A great resource provided by the sponsors of the UCOA is the Unified Chart of Accounts Toolkit. The UCOA Toolkit is a zipped file containing the QuickBooks chart of accounts files and Excel spreadsheets for working with the UCOA. This toolkit gives you the ability to restore a sample QuickBooks database using your version of QuickBooks (most organizations with at least the 2007 version of QuickBooks should be able to restore and open this sample database). The spreadsheets will also give you a visual of the logic in the design of the UCOA. The main difference in the UCOA and the method I use most (Suggested Method #1 above) is that while my method creates the major functional expenses directly in the chart of accounts, the UCOA employs the QuickBooks utility of "Classes" to create these functional categories.
Please review both methods closely and customize your chart of accounts accordingly. In order to get the most out of QuickBooks in your nonprofit, you should combine your chart of accounts with the "Customer/Jobs" and "Classes" utilities found in the software. My next two blog posts will cover how you can combine those utilities with your chart of accounts to create some very useful reports that can be run by "Funding Source" or by "Program," all within the same QuickBooks setup!
My next posts in this series will be:
Stay tuned for more!
Mark McCallick, CPA, CITP has a practice dedicated to nonprofit organizations and small business ' see http://www.mac-cpa.biz. He has served nonprofit organizations for over 25 years and is a Certified QuickBooks Pro Advisor. He is also the founder of the website www.nonprofit-connect.com, whose mission is to provide nonprofit organizations with a forum to collaborate with one another and share access to resources and best practices in the nonprofit industry.

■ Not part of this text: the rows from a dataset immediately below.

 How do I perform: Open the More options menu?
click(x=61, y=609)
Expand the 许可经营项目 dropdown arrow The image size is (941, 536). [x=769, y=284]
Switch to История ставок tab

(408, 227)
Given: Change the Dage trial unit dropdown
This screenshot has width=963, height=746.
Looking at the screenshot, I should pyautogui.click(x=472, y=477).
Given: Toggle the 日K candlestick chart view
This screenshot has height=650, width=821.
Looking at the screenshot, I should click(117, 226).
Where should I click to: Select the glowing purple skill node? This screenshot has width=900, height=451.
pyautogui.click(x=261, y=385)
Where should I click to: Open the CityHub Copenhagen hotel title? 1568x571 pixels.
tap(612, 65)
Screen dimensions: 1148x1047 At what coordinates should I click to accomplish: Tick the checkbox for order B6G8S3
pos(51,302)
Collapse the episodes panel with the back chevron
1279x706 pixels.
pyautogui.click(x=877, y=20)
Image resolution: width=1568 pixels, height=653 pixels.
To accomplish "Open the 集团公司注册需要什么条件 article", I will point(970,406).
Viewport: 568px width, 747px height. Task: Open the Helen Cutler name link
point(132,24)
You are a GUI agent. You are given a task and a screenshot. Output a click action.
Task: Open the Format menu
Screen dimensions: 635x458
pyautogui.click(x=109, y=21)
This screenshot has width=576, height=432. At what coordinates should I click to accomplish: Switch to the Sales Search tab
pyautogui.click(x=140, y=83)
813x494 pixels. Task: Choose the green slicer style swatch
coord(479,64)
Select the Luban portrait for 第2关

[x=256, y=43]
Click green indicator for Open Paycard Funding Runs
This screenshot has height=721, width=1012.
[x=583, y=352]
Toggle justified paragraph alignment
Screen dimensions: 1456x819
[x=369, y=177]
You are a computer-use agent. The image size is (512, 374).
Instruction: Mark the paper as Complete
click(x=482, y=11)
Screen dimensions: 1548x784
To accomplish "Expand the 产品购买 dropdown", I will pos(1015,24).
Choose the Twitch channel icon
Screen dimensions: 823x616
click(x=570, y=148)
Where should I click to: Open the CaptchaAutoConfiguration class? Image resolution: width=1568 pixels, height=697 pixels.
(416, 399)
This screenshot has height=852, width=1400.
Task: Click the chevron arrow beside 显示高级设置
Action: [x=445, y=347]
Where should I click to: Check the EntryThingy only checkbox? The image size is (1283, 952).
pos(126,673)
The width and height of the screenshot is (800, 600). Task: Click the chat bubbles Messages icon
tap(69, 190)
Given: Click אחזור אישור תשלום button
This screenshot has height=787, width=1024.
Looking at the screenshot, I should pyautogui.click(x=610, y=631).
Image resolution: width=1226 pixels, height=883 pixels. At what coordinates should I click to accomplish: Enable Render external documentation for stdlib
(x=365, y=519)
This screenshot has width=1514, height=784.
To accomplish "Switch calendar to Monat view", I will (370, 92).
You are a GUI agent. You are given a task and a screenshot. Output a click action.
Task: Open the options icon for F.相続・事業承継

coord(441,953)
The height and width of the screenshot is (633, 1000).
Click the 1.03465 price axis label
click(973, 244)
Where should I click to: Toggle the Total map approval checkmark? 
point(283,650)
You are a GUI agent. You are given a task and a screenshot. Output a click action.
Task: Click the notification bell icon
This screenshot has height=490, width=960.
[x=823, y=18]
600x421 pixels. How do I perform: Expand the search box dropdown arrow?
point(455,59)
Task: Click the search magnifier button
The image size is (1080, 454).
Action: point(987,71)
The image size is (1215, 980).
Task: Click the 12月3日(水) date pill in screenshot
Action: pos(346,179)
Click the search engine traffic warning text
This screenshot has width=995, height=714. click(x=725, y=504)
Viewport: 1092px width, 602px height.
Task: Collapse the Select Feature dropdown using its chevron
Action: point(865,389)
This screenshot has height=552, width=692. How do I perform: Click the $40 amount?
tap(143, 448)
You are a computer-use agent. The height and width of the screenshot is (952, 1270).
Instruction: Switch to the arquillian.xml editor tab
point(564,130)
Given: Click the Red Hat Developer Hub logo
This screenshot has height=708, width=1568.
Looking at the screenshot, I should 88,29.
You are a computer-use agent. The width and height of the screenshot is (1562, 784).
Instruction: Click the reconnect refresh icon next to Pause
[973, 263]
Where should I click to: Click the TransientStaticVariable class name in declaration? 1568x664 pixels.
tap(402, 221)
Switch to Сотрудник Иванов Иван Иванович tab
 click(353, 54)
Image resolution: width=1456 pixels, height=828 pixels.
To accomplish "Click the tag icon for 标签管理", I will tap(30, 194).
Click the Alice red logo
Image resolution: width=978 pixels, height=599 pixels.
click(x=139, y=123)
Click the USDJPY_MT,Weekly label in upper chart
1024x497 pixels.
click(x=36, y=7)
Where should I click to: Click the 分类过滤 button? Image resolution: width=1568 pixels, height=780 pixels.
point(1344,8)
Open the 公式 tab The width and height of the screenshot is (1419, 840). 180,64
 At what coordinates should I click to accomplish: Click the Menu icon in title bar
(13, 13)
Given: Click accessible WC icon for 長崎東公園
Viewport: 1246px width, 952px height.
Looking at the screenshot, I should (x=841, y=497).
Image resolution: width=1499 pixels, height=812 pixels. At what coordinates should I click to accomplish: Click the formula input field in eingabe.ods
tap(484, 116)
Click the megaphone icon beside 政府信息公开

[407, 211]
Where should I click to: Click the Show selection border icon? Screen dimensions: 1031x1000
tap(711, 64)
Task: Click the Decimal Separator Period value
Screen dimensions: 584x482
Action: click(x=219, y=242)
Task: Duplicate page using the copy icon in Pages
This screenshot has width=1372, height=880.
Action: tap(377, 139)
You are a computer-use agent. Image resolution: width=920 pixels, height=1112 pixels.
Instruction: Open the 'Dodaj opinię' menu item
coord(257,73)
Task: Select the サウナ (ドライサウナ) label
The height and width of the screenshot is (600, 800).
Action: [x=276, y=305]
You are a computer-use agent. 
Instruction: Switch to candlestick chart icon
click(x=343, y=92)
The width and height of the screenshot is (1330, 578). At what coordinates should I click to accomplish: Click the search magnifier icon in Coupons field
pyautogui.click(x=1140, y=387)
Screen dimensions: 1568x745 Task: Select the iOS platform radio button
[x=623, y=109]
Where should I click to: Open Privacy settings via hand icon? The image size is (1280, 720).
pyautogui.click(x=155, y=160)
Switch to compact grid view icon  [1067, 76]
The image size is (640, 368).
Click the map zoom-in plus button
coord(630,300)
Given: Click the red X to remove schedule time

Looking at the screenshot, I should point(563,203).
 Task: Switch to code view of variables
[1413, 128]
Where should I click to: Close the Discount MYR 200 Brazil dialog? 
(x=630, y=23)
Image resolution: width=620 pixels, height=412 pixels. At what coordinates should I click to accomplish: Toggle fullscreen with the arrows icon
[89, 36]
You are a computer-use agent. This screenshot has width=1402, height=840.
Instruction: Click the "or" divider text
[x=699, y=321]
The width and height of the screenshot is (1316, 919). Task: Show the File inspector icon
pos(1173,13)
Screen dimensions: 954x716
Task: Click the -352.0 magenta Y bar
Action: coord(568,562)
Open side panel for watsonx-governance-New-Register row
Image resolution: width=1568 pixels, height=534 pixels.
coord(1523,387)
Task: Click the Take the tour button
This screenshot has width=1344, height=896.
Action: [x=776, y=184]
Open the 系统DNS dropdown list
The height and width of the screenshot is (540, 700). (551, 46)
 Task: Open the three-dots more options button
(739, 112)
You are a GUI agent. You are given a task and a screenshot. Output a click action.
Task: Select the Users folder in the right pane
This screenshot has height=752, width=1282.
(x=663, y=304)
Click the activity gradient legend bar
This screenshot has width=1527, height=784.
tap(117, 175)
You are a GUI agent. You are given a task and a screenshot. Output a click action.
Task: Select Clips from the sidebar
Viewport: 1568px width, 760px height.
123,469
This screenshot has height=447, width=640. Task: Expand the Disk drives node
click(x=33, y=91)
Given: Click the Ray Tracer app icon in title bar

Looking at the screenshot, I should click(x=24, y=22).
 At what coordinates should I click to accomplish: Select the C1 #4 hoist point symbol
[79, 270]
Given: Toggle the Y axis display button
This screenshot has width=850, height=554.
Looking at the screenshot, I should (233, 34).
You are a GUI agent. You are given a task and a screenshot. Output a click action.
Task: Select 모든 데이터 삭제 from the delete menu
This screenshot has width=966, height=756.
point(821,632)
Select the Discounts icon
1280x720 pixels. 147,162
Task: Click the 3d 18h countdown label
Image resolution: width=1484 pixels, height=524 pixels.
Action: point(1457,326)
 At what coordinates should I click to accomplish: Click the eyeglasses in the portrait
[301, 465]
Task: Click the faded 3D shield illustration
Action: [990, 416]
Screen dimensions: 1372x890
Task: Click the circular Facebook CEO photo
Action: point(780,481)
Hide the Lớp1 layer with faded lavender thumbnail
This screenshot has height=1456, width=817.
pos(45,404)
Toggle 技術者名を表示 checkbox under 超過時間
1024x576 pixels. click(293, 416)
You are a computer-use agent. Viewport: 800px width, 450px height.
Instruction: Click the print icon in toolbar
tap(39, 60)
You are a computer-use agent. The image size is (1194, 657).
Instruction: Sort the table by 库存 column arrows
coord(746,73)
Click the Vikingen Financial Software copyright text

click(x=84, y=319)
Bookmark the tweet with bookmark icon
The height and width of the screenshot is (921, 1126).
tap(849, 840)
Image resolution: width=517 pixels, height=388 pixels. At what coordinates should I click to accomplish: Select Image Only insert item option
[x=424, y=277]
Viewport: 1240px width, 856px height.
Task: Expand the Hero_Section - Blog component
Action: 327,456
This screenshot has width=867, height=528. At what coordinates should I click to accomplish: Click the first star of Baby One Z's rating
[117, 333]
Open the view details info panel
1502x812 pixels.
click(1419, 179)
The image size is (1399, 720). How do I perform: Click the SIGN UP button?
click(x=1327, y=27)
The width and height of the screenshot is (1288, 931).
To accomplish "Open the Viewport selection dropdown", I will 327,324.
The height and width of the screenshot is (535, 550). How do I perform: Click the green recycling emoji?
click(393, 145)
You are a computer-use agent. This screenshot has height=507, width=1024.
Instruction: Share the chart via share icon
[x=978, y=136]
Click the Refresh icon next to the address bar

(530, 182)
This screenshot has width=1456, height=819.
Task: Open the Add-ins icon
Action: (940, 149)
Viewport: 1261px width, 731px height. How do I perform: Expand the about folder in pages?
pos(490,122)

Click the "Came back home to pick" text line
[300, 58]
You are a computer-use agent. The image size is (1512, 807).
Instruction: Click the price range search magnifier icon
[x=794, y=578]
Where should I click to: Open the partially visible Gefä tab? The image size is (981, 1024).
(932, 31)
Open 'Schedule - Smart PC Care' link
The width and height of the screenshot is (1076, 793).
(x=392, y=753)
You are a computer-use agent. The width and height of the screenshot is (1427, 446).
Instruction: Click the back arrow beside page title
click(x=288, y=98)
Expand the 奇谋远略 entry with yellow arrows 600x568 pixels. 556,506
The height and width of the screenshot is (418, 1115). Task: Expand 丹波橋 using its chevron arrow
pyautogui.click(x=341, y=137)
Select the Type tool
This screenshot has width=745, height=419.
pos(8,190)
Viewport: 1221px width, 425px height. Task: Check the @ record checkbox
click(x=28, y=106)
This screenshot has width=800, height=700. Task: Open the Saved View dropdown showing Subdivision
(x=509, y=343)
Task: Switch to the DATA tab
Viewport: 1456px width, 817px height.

You can contact Mark McCallick at email@example.com or firstname.lastname@example.org. This blog post series was updated for our readers in February 2013 by Mr. McCallick.
in your suggested method #1 for chart of accounts, you reference an excel sample chart of accounts "at the very bottom of the post". i would love to see it but can't find it anywhere in the post. am i just missing it? or has it disappeared?
Sorry about that. We recently switched to a new blog tool and it looks like some of the previously attached content has not moved over. Sorry for any inconvenience. I'll try to locate it and re-attach to this post.
I'd love to see this sample chart of accounts as well. :-)
Apologies for the delay in getting the sample re-attached. We had some technical issues when we moved our blog over to the new tool, so I apologize for any inconvenience. You should now be able to see the sample file directly above the tags at the end of the post.
In addition to this blog series, Mark conducted a webinar with TechSoup. You can view the archived recording here along with a variety of the resources, samples, and sites he recommends for learning more.
How can I access the other posts listed (Steps 3 thru 6)?
You can see all the steps by looking at the QuickBooks tag here: forums.techsoup.org/.../QuickBooks
He combined all six of his steps into four blog posts.
I've learned a lot from these forum posts. We have been using Quickbooks incorrectly for years. We need to get it set up correctly. I'm assuming the only way to do this is to start over from scratch?
Is this still current with the new Quickbooks 2013? Am confused that the date of the blog posts is Feb 2013 but the comments are all from 2011...
Thanks for your post. The setup and implementation I explain in these updated blogs will work on QB 2013. Hope this helps.